The Federal Reserve has been making it harder to borrow money by raising interest rates a lot in the past year, 11 times to be exact, to try and stop inflation. In just one year, interest rates went from almost zero to over 5%, which is the fastest they’ve gone up since the 1980s. They say they might do more rate increases this year unless they see strong evidence that inflation is really going down. Goldman Sachs, is saying they don’t think the Federal Reserve will increase rates again in September, and even for November, the conditions would have to change significantly for them to consider it.

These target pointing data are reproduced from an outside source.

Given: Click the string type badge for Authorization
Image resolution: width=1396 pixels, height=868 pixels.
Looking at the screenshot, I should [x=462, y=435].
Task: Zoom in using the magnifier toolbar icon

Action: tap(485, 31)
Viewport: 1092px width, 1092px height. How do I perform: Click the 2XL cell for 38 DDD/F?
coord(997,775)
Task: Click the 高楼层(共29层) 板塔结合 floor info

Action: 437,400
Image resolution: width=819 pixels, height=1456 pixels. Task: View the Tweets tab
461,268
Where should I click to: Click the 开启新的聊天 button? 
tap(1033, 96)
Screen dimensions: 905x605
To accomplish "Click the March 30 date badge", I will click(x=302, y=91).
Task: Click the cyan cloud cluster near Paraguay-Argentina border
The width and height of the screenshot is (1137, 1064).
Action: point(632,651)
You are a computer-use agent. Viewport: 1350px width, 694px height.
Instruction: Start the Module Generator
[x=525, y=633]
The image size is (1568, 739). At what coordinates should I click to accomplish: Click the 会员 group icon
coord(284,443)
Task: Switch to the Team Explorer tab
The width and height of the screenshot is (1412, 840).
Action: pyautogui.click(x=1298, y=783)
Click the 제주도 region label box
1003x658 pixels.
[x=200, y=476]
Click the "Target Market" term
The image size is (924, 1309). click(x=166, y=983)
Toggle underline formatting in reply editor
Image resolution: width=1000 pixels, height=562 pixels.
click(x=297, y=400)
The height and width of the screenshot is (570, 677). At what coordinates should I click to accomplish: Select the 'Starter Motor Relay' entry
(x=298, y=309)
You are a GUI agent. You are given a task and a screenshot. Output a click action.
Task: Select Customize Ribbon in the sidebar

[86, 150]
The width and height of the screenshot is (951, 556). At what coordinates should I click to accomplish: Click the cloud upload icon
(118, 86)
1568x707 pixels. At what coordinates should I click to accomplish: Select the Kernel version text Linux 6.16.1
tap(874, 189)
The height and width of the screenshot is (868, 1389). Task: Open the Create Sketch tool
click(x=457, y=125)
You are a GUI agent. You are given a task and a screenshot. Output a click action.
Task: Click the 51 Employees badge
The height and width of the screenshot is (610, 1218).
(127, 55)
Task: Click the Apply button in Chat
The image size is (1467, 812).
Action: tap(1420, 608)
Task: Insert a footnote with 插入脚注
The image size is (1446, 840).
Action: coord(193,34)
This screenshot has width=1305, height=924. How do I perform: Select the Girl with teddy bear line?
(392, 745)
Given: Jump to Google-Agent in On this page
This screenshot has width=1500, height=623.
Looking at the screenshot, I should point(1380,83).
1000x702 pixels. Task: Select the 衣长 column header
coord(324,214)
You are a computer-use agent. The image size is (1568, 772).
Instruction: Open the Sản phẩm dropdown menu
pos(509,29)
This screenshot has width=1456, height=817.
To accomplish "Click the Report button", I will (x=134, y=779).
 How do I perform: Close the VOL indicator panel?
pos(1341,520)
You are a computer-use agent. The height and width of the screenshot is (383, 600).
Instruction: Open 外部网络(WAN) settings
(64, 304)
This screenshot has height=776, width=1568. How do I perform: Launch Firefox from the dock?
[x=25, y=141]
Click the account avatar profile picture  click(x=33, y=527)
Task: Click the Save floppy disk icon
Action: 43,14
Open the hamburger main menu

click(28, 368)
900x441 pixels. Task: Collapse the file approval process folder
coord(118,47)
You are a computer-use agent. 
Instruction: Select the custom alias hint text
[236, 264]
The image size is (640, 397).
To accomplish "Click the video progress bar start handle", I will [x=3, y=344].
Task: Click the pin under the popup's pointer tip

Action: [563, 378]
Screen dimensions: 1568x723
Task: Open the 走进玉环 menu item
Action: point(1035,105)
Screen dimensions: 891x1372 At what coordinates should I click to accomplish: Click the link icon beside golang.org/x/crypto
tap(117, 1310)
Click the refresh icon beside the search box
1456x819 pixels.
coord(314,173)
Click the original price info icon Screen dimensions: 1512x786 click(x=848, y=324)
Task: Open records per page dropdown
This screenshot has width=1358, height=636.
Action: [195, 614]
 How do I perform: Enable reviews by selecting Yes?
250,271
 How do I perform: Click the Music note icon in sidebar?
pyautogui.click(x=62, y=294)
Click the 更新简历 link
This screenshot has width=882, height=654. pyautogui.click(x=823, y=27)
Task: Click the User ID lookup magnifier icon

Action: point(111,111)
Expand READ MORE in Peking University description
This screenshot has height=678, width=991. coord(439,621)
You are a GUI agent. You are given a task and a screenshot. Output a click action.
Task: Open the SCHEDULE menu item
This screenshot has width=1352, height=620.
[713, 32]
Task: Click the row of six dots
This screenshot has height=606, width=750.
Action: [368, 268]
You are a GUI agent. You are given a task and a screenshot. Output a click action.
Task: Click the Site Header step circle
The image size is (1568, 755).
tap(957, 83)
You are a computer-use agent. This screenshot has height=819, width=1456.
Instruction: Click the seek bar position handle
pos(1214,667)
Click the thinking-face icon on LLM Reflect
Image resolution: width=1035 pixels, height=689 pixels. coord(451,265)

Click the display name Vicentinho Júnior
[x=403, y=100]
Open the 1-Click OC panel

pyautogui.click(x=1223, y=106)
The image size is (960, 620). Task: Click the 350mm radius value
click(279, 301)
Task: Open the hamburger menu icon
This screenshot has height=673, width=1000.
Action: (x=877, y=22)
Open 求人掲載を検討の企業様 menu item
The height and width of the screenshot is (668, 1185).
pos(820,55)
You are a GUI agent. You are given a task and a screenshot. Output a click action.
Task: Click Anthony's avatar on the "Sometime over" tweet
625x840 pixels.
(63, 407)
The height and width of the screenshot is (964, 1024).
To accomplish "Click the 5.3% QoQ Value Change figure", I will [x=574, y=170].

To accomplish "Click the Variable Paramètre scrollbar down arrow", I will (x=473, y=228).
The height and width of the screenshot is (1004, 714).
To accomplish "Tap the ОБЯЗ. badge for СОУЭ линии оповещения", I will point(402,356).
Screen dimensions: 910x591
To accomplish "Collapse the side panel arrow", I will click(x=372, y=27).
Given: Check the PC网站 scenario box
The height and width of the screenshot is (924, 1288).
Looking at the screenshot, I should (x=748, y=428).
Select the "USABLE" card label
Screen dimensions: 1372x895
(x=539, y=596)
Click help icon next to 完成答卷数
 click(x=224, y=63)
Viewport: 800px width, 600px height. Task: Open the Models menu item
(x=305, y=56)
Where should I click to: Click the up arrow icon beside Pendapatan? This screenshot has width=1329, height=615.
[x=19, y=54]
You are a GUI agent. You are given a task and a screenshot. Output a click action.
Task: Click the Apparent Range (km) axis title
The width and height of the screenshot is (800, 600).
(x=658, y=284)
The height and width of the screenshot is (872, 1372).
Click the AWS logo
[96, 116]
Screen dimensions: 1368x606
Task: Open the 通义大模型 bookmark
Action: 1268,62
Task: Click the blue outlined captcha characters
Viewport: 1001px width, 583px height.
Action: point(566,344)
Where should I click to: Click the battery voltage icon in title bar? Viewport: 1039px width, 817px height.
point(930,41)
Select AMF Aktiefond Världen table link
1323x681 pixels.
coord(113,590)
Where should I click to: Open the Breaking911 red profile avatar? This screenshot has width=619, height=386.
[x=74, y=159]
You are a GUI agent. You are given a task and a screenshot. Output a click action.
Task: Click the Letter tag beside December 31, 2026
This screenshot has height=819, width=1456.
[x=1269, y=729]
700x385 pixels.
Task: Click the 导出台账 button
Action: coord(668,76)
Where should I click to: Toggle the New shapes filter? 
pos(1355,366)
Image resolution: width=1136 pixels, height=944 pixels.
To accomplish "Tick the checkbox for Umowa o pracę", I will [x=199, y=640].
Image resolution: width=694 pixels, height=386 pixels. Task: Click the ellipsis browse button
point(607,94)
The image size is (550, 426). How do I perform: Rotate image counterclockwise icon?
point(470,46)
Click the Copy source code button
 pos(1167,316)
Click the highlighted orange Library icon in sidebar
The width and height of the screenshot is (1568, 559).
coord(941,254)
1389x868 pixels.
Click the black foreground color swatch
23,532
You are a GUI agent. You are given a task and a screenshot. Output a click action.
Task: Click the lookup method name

When Interest rates go up, it usually means that loans for things like houses, cars, and credit cards get more expensive. This can slow down the economy because people and businesses don’t want to borrow as much when it’s more expensive. For instance, the average interest rate on 30-year mortgages has gone above 7% for the first time in many years. Borrowing money for things like home equity lines of credit, auto loans, and credit cards has also become more costly.
Once more interest rates going up, the job market has been surprisingly strong, although there are some signs it might be getting weaker. In August, employers only added 187,000 new jobs, and the unemployment rate unexpectedly went up to 3.8%, the highest it’s been since February 2022.
Goldman Sachs now sees a 15% chance of a U.S. recession next year, down from 20%, citing easing inflation and a resilient job market. They anticipate income growth in 2024 from job expansion and wage increases. They also expect the Federal Reserve to halt interest rate hikes due to rising unemployment, slowing wage growth, and balancing inflation.